┌─ Supplied material

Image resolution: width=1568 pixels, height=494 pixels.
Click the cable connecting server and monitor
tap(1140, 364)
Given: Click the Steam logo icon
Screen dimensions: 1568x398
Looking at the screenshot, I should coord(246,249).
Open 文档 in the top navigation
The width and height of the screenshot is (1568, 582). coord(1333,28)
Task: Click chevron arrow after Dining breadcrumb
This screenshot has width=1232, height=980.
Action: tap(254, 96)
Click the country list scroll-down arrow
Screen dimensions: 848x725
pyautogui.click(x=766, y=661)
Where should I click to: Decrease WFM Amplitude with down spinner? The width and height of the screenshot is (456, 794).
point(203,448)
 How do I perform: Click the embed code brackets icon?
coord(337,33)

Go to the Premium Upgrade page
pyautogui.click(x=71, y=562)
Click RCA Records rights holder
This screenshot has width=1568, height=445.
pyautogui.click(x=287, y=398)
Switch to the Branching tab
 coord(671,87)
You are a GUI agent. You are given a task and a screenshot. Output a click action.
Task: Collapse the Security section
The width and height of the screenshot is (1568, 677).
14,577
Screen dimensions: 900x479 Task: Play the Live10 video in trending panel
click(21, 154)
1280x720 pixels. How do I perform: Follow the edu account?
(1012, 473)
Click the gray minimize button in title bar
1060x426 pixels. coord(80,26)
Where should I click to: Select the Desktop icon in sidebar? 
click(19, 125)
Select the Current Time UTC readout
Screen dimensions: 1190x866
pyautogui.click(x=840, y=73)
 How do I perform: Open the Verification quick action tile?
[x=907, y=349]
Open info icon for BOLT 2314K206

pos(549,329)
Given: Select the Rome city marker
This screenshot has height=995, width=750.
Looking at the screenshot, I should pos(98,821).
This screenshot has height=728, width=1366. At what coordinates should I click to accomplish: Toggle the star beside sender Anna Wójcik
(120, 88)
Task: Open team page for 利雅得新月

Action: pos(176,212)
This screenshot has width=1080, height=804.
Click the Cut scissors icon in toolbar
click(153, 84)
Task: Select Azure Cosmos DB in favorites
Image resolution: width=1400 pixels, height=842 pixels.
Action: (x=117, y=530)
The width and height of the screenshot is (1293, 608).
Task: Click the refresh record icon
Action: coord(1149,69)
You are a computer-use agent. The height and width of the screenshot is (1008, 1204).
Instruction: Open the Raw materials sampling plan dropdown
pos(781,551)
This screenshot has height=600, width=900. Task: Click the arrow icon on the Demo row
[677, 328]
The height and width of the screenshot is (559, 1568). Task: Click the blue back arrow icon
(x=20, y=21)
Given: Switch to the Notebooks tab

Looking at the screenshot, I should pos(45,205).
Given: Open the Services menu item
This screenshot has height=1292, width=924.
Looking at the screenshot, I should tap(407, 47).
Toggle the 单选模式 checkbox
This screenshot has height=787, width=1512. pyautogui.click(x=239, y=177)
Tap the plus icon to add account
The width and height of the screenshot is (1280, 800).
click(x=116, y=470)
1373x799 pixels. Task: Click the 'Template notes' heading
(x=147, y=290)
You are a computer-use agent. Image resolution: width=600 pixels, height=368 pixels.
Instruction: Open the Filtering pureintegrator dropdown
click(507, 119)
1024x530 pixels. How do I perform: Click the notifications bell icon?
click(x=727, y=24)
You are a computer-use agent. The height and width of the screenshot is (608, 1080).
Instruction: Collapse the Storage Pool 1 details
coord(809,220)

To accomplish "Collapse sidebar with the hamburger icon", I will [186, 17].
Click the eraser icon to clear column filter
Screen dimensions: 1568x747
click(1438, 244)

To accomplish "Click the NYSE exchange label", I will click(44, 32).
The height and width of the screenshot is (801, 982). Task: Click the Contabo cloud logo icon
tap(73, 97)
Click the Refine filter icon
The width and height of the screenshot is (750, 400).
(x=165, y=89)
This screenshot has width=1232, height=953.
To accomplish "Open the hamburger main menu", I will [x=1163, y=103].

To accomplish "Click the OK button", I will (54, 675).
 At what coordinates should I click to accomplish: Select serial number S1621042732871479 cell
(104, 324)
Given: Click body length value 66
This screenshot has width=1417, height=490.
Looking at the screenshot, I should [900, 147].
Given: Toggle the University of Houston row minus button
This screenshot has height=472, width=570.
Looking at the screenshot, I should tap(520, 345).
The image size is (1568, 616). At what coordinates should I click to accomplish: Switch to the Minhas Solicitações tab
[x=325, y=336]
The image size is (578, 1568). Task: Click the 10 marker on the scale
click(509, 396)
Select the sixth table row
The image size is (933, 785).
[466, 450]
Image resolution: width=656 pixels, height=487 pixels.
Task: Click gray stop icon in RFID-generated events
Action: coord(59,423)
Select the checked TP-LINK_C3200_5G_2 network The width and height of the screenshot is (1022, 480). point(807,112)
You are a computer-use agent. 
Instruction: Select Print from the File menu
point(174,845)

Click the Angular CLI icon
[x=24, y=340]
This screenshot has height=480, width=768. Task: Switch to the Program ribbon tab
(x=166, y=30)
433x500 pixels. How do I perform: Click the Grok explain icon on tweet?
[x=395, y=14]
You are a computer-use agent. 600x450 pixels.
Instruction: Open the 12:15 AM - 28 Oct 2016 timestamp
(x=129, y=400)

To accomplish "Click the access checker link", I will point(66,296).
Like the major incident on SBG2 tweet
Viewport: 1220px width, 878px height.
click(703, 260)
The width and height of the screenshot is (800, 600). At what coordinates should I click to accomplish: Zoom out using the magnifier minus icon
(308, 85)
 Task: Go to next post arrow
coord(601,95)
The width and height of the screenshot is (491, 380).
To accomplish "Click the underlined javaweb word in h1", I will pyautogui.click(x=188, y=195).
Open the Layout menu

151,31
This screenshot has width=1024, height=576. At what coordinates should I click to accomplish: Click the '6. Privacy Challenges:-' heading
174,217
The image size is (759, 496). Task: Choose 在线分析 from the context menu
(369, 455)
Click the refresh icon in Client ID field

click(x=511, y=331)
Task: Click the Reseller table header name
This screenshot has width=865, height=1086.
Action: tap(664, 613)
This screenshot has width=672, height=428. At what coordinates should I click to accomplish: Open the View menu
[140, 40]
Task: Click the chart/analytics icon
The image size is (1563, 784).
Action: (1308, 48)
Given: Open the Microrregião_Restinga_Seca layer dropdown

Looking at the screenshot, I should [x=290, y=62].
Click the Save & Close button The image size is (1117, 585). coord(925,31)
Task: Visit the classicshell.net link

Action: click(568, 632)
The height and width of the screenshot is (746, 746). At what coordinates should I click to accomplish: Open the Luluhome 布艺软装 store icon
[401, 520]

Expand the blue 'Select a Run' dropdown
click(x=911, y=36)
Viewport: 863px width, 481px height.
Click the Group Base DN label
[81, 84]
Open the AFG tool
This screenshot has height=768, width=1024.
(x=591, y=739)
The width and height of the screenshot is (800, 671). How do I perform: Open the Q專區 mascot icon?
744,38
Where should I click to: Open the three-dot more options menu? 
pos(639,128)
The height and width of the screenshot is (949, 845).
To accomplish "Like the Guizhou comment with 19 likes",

└─

What you are asked to do: All of the data should be retyped exactly.

Written response:
Image resolution: width=1568 pixels, height=494 pixels.
Click the cable connecting server and monitor
tap(1140, 364)
Given: Click the Steam logo icon
Screen dimensions: 1568x398
Looking at the screenshot, I should coord(246,249).
Open 文档 in the top navigation
The width and height of the screenshot is (1568, 582). coord(1333,28)
Task: Click chevron arrow after Dining breadcrumb
This screenshot has width=1232, height=980.
Action: tap(254, 96)
Click the country list scroll-down arrow
Screen dimensions: 848x725
pyautogui.click(x=766, y=661)
Where should I click to: Decrease WFM Amplitude with down spinner? The width and height of the screenshot is (456, 794).
point(203,448)
 How do I perform: Click the embed code brackets icon?
coord(337,33)

Go to the Premium Upgrade page
pyautogui.click(x=71, y=562)
Click RCA Records rights holder
This screenshot has width=1568, height=445.
pyautogui.click(x=287, y=398)
Switch to the Branching tab
 coord(671,87)
You are a GUI agent. You are given a task and a screenshot. Output a click action.
Task: Collapse the Security section
The width and height of the screenshot is (1568, 677).
14,577
Screen dimensions: 900x479 Task: Play the Live10 video in trending panel
click(21, 154)
1280x720 pixels. How do I perform: Follow the edu account?
(1012, 473)
Click the gray minimize button in title bar
1060x426 pixels. coord(80,26)
Where should I click to: Select the Desktop icon in sidebar? 
click(19, 125)
Select the Current Time UTC readout
Screen dimensions: 1190x866
pyautogui.click(x=840, y=73)
 How do I perform: Open the Verification quick action tile?
[x=907, y=349]
Open info icon for BOLT 2314K206

pos(549,329)
Given: Select the Rome city marker
This screenshot has height=995, width=750.
Looking at the screenshot, I should pos(98,821).
This screenshot has height=728, width=1366. At what coordinates should I click to accomplish: Toggle the star beside sender Anna Wójcik
(120, 88)
Task: Open team page for 利雅得新月

Action: pos(176,212)
This screenshot has width=1080, height=804.
Click the Cut scissors icon in toolbar
click(153, 84)
Task: Select Azure Cosmos DB in favorites
Image resolution: width=1400 pixels, height=842 pixels.
Action: (x=117, y=530)
The width and height of the screenshot is (1293, 608).
Task: Click the refresh record icon
Action: coord(1149,69)
You are a computer-use agent. The height and width of the screenshot is (1008, 1204).
Instruction: Open the Raw materials sampling plan dropdown
pos(781,551)
This screenshot has height=600, width=900. Task: Click the arrow icon on the Demo row
[677, 328]
The height and width of the screenshot is (559, 1568). Task: Click the blue back arrow icon
(x=20, y=21)
Given: Switch to the Notebooks tab

Looking at the screenshot, I should pos(45,205).
Given: Open the Services menu item
This screenshot has height=1292, width=924.
Looking at the screenshot, I should tap(407, 47).
Toggle the 单选模式 checkbox
This screenshot has height=787, width=1512. pyautogui.click(x=239, y=177)
Tap the plus icon to add account
The width and height of the screenshot is (1280, 800).
click(x=116, y=470)
1373x799 pixels. Task: Click the 'Template notes' heading
(x=147, y=290)
You are a computer-use agent. Image resolution: width=600 pixels, height=368 pixels.
Instruction: Open the Filtering pureintegrator dropdown
click(507, 119)
1024x530 pixels. How do I perform: Click the notifications bell icon?
click(x=727, y=24)
You are a computer-use agent. The height and width of the screenshot is (608, 1080).
Instruction: Collapse the Storage Pool 1 details
coord(809,220)

To accomplish "Collapse sidebar with the hamburger icon", I will [186, 17].
Click the eraser icon to clear column filter
Screen dimensions: 1568x747
click(1438, 244)

To accomplish "Click the NYSE exchange label", I will click(44, 32).
The height and width of the screenshot is (801, 982). Task: Click the Contabo cloud logo icon
tap(73, 97)
Click the Refine filter icon
The width and height of the screenshot is (750, 400).
(x=165, y=89)
This screenshot has width=1232, height=953.
To accomplish "Open the hamburger main menu", I will [x=1163, y=103].

To accomplish "Click the OK button", I will (54, 675).
 At what coordinates should I click to accomplish: Select serial number S1621042732871479 cell
(104, 324)
Given: Click body length value 66
This screenshot has width=1417, height=490.
Looking at the screenshot, I should [900, 147].
Given: Toggle the University of Houston row minus button
This screenshot has height=472, width=570.
Looking at the screenshot, I should tap(520, 345).
The image size is (1568, 616). At what coordinates should I click to accomplish: Switch to the Minhas Solicitações tab
[x=325, y=336]
The image size is (578, 1568). Task: Click the 10 marker on the scale
click(509, 396)
Select the sixth table row
The image size is (933, 785).
[466, 450]
Image resolution: width=656 pixels, height=487 pixels.
Task: Click gray stop icon in RFID-generated events
Action: coord(59,423)
Select the checked TP-LINK_C3200_5G_2 network The width and height of the screenshot is (1022, 480). point(807,112)
You are a computer-use agent. 
Instruction: Select Print from the File menu
point(174,845)

Click the Angular CLI icon
[x=24, y=340]
This screenshot has height=480, width=768. Task: Switch to the Program ribbon tab
(x=166, y=30)
433x500 pixels. How do I perform: Click the Grok explain icon on tweet?
[x=395, y=14]
You are a computer-use agent. 600x450 pixels.
Instruction: Open the 12:15 AM - 28 Oct 2016 timestamp
(x=129, y=400)

To accomplish "Click the access checker link", I will point(66,296).
Like the major incident on SBG2 tweet
Viewport: 1220px width, 878px height.
click(703, 260)
The width and height of the screenshot is (800, 600). At what coordinates should I click to accomplish: Zoom out using the magnifier minus icon
(308, 85)
 Task: Go to next post arrow
coord(601,95)
The width and height of the screenshot is (491, 380).
To accomplish "Click the underlined javaweb word in h1", I will pyautogui.click(x=188, y=195).
Open the Layout menu

151,31
This screenshot has width=1024, height=576. At what coordinates should I click to accomplish: Click the '6. Privacy Challenges:-' heading
174,217
The image size is (759, 496). Task: Choose 在线分析 from the context menu
(369, 455)
Click the refresh icon in Client ID field

click(x=511, y=331)
Task: Click the Reseller table header name
This screenshot has width=865, height=1086.
Action: tap(664, 613)
This screenshot has width=672, height=428. At what coordinates should I click to accomplish: Open the View menu
[140, 40]
Task: Click the chart/analytics icon
The image size is (1563, 784).
Action: (1308, 48)
Given: Open the Microrregião_Restinga_Seca layer dropdown

Looking at the screenshot, I should [x=290, y=62].
Click the Save & Close button The image size is (1117, 585). coord(925,31)
Task: Visit the classicshell.net link

Action: click(568, 632)
The height and width of the screenshot is (746, 746). At what coordinates should I click to accomplish: Open the Luluhome 布艺软装 store icon
[401, 520]

Expand the blue 'Select a Run' dropdown
click(x=911, y=36)
Viewport: 863px width, 481px height.
Click the Group Base DN label
[81, 84]
Open the AFG tool
This screenshot has height=768, width=1024.
(x=591, y=739)
The width and height of the screenshot is (800, 671). How do I perform: Open the Q專區 mascot icon?
744,38
Where should I click to: Open the three-dot more options menu? 
pos(639,128)
The height and width of the screenshot is (949, 845).
To accomplish "Like the Guizhou comment with 19 likes",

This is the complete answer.